By Nuffield Foundation

There is much interest in how much income the top 1% receive and how much tax they pay and frequent debates about whether these outcomes are fair. New research from the IFS Deaton Review of Inequalities, funded by the Nuffield Foundation, sheds light on who the top 1% are and how they are taxed. It shows:

Taxes have increased on top incomes since 2010. As a result, the share of after-tax income that is received by the top has fallen. The share of after-tax income received by the top 1% was 11% in 2018–19 compared with 14% in 2009–10. The top 1%’s share of before-tax income was 15% in 2018–19 compared with 17% in 2009–10. That is, the top 1%’s share of after-tax income has fallen by more than their share of before-tax income. The top 1% paid 28% of income tax and National Insurance contributions (NICs) combined in 2018–19, up from 25% in 2009–10.

Business income is more important at the top. The top 1% (0.1%) get 20% (30%) of their income either from self-employment or from their own companies, compared with less than 10% for those outside the top 1%.

Business income is taxed less heavily than earnings. As a result, tax rates vary significantly within the top 1%. For example, the average tax rate (accounting for income tax and all forms of NICs) within the top 1% is 49% for wage earners compared with 42% for the self-employed and 45% for company owner-managers. And that difference does not account for the fact that company owner-managers can access a rate of just 27% on up to £1 million of income retained in their company and realised as capital gains – or of 0% if the realisation of gains is deferred until death.

The design of taxes on business income, and how they relate to taxes on employment income, could be changed to be both more efficient and more equitable.
Who are the highest-income 1%?

The highest-income (before tax) 1% of UK adults are a group of around half a million people with incomes above £130,000.

The top 0.1% have incomes far in excess of those enjoyed even by the top 1%. In 2018–19, all 50,000 of them had incomes in excess of £500,000. This tiny group accounted for 6% of all income – 60 times greater than its population share.

Over 55% of the top 1% of UK adults live in London and the South East. Almost 60% are aged 45–64. And just 20% are women (up from 15% in 2003–04).

How could top taxes be reformed?

Income taxes are progressive overall – on average, those at the top of the income distribution pay a greater share of their income in tax than those at the bottom or those in the middle.

Since 2010, a number of policies have acted to raise more revenue from the top. Notably, this includes the new ‘additional rate’ of income tax introduced in 2010 and the freezing (in cash terms) for more than a decade of the point at which that becomes payable.
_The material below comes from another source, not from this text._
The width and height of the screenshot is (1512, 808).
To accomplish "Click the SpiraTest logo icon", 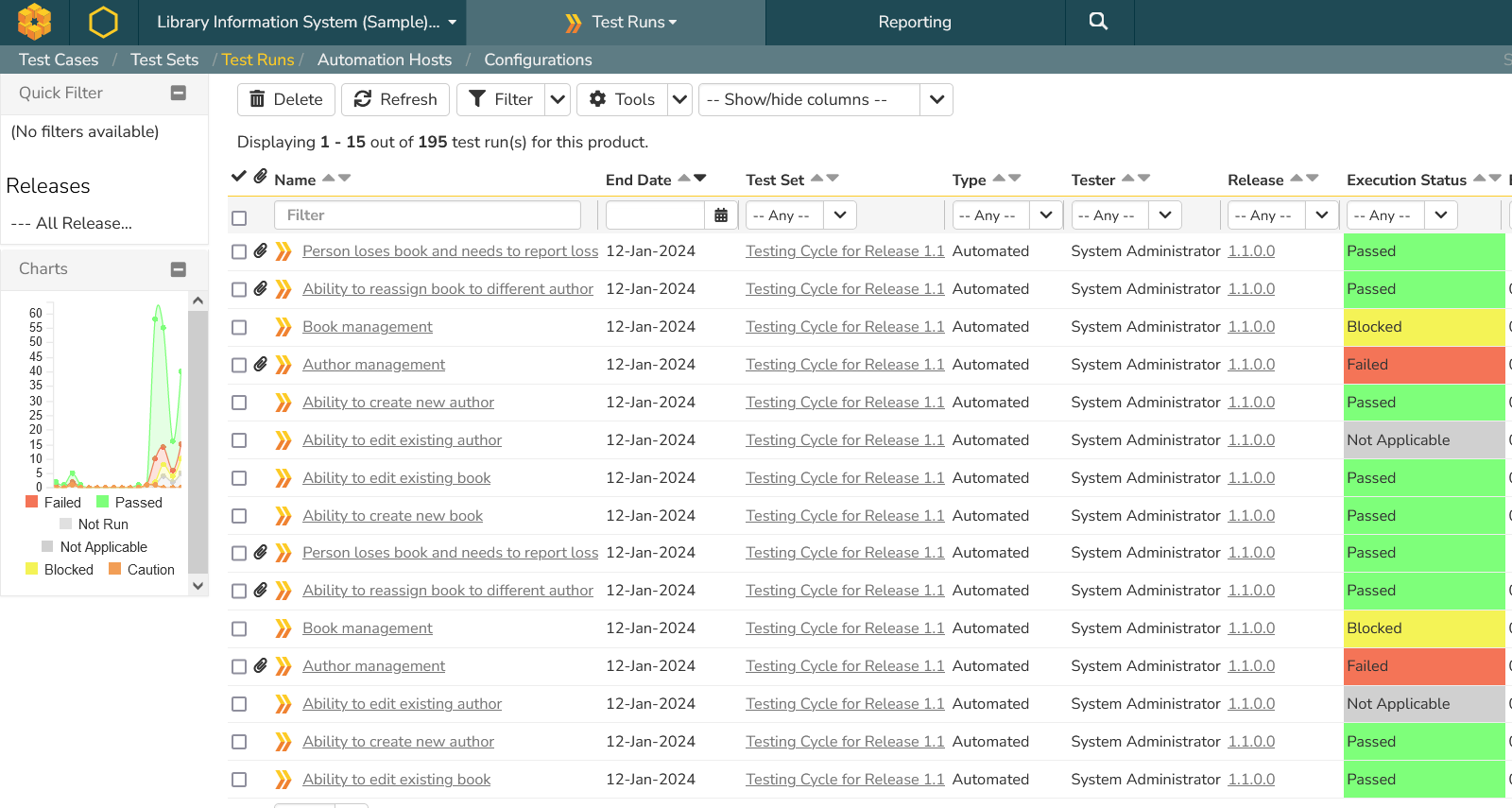I will pyautogui.click(x=35, y=22).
Yet tax rates continue to vary across types of income, and therefore across people, within the top 1%.

Increasing the tax rates on self-employment profits, dividends and/or capital gains would increase fairness in cases where people are doing similar work but facing very different tax bills because they are operating under different legal forms. Such higher rates could, however, discourage some saving and investment. This trade-off could be largely avoided if the tax base were reformed so that, as far as possible, higher rates did not discourage investment. With a reformed tax base, the authors argue that there would be a strong case for aligning overall tax rates across different sources of income.

People differ in their views of the appropriate overall level of taxation of those on high incomes. Their views are driven by philosophical and political judgements as well as by views on the economic effects of higher taxes. Current official estimates suggest that increasing the top rate of income tax (the additional rate) would raise very little, if any, revenue. In part this is because people can switch their income to more lightly taxed forms. A policy package of reforming the tax base and aligning rates across income sources would reduce the opportunities for such inefficient and inequitable income-shifting.
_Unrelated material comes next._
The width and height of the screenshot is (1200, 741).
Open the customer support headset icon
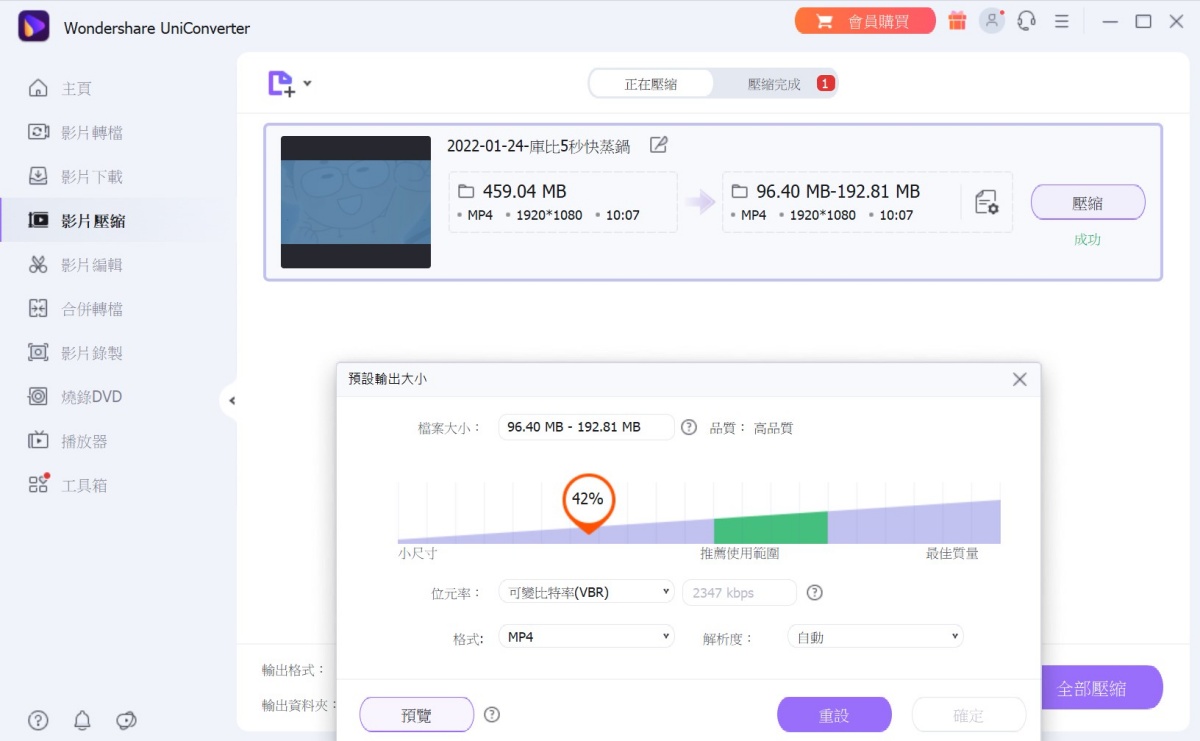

Helen Miller, IFS Deputy Director and an author of the chapter, said:
“There has been a remarkable change in the trend in top incomes; three decades of growth in the share of income flowing to the top 1% effectively came to an end when the financial crisis hit. And since then, Labour and Conservative chancellors have chosen to raise more tax from the top, thereby holding back (post-tax) top income shares. But it is striking that how much tax someone pays depends not just on how much income they have but on how they got their income. Preferential rates on business income change how people choose to work and take their income, but are not well targeted at promoting entrepreneurship. There is a strong case for aligning the tax rates on different forms of income, while reforming the tax base so that taxes on business income do not discourage investment.”

Alex Beer, Welfare Programme Head at the Nuffield Foundation, said:
“This research highlights that the highest-income top 1% are much more likely to receive business income – from either self-employment or owning and running a company – which attracts much lower rates of tax than employment income. The current design of the tax system, including the way in which different forms of income are taxed at different rates, is unfair and inefficient, penalising employees and distorting investment decisions, to the detriment of social well-being.”